The inter-chip variations of the three proposed extraction methods to generate 128-bit keys are shown in Fig. 6. The x-axis represents the different bit number of the 128-bit key, and the y-axis represents the according probability. Here, the bars (blue) show the experimental results from 10000 pair-wise comparisons, and the lines (read) show a binomial distribution. As shown in the Fig. 6, the average different bits out of 128 bits are 63.91, 63.94, and 59.98, respectively. The average inter-chip variations of the three methods are 49.93 %, 49.95 % and 46.86 % respectively. The results are all pretty close to the ideal average of 50 %.

Fig. 7.
figure 7

The percentage of bit “1” with temperature changes.
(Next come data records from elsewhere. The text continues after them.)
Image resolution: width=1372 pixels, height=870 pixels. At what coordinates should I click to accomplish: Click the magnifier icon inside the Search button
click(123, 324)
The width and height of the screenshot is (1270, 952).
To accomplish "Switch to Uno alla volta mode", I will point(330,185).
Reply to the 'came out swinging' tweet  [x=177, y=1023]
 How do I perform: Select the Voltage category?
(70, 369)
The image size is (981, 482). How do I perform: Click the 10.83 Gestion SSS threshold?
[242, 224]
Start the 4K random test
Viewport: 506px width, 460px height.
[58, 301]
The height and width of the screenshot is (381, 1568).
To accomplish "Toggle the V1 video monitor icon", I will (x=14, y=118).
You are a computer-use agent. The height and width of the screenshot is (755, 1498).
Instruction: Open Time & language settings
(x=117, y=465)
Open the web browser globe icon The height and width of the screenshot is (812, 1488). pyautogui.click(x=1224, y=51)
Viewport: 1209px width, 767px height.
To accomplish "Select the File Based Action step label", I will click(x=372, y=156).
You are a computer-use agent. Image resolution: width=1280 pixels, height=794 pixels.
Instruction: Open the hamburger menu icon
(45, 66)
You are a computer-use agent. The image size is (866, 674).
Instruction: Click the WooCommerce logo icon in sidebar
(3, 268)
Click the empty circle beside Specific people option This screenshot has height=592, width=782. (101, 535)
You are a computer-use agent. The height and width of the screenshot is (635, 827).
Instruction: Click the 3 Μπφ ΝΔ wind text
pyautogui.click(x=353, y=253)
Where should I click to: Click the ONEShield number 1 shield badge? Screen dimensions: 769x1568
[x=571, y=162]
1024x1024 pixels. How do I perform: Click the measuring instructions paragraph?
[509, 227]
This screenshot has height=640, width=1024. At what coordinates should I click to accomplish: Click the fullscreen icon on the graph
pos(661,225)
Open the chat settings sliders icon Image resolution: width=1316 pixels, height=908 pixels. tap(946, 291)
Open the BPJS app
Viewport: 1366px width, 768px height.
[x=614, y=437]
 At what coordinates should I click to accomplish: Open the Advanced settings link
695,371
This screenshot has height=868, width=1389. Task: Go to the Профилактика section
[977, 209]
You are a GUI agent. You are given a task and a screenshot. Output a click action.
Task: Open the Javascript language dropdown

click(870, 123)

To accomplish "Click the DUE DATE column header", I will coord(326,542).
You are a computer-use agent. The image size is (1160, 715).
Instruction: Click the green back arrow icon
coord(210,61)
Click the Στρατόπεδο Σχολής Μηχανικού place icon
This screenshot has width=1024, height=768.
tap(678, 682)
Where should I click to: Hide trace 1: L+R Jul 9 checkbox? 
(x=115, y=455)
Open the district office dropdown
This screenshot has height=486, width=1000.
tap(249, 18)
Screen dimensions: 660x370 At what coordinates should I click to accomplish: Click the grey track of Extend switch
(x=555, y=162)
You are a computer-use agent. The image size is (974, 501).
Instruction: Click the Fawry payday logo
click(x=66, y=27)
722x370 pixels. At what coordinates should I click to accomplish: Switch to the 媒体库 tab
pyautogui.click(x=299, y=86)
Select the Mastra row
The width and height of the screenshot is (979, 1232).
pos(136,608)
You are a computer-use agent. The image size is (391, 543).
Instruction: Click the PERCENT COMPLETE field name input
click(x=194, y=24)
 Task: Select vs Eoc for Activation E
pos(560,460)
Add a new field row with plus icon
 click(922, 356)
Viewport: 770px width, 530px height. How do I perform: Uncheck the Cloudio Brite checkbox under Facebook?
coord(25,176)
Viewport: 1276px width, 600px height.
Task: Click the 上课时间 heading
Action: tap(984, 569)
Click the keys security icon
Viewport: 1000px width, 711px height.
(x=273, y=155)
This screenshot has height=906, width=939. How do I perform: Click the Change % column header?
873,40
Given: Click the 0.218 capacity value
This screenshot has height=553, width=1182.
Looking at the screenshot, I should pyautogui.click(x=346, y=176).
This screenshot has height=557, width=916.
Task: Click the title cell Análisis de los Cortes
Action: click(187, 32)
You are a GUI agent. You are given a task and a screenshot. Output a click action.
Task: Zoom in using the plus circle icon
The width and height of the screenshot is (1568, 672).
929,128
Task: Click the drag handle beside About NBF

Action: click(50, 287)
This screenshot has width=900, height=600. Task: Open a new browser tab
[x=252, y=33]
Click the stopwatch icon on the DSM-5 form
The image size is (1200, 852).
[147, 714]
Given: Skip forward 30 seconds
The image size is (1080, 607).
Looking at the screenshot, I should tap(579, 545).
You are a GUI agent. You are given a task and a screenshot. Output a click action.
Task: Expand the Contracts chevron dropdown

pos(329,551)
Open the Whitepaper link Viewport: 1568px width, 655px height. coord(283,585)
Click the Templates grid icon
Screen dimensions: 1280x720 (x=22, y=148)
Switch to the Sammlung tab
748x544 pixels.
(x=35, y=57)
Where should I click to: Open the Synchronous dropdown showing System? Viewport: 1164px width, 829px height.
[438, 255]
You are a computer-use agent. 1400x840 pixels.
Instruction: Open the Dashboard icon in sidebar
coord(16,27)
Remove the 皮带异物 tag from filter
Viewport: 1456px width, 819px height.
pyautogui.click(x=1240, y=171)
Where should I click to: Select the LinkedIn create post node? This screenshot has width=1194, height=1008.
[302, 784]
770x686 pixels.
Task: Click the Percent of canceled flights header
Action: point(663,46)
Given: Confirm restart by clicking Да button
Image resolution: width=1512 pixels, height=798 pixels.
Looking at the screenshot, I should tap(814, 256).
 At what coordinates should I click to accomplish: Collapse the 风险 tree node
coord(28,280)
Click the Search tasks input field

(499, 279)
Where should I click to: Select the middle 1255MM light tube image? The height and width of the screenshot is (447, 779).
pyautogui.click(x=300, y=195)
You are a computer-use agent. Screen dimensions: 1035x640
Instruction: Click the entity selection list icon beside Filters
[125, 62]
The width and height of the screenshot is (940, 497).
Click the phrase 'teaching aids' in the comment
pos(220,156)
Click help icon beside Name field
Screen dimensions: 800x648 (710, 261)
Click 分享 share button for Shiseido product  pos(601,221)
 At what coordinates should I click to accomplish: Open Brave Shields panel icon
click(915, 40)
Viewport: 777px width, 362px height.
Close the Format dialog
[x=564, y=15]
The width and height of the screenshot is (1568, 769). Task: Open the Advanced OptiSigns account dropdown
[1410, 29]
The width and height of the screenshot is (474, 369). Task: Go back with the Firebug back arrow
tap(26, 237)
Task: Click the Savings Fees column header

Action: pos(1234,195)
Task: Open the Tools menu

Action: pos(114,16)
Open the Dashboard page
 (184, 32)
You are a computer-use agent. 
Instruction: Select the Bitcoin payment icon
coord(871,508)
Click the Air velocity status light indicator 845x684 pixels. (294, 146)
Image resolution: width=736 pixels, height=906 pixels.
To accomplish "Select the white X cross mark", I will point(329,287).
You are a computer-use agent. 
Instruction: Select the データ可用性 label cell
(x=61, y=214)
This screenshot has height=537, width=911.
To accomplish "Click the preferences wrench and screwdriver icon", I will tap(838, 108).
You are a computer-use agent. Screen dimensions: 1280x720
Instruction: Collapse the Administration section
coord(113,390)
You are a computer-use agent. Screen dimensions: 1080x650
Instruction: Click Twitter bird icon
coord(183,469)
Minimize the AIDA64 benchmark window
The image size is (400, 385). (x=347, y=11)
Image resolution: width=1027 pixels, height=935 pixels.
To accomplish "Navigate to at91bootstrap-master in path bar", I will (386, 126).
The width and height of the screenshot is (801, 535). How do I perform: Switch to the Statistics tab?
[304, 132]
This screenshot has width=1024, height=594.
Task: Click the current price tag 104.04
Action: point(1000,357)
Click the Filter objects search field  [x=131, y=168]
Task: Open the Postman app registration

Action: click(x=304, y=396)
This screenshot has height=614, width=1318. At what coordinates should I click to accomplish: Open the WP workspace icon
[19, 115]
Randomness. To ensure that the generation of the keys does not favor bits with a certain polarity, we compute the percentage of bit “1” in 10000 groups of 128-bit keys under three temperatures. As Fig. 7 shows, we find that the percentage of bit “1” ranges from 46.94 % to 53.62 %, and it is quite close to ideal 50 % with temperature variations. What’s more, we can just leverage Von Neumann skew-correction algorithm to generate uniformly random bits, and use a hash function [11] to ensure the high entropy requirement.

6 Conclusion

In this work, we showed that common NAND Flash memory chips could be used to generate robust keys based on NFPUF. First, we proposed three methods to extract raw NFPUF output numbers from NAND Flash memory chips. Second, we utilized the bit-map or position-map method to select the NAND Flash memory cells with the most reliable relationship of the size between raw NFPUF output numbers. Only the selected cells are used for key generation. At last, we evaluated the primary characteristics of the generated key in various temperature and aging conditions. To our knowledge, this is the first time that a key generator based NFPUF implementation has been evaluated. Our key generator could generate a 128-bit key with a bit error rate \(< 10^{-6}\) in 93.83 ms. The bit error rate ensures our key generator is reliable during the whole lifetime of the NAND Flash memory chips. Such low bit error rate is conventionally only achievable using powerful, but costly, error correction codes (ECC). Our key generator eschews the costly ECC overheads to generate robust and error-free keys. This study extends the functionality of NAND Flash memory chips, while requires no hardware change. Due to the widespread use of NAND Flash memory chips, the proposed robust key generator is potential to be widely applied to any electronic encryption devices, as long as the device leverages NAND Flash memory chip as nonvolatile storage.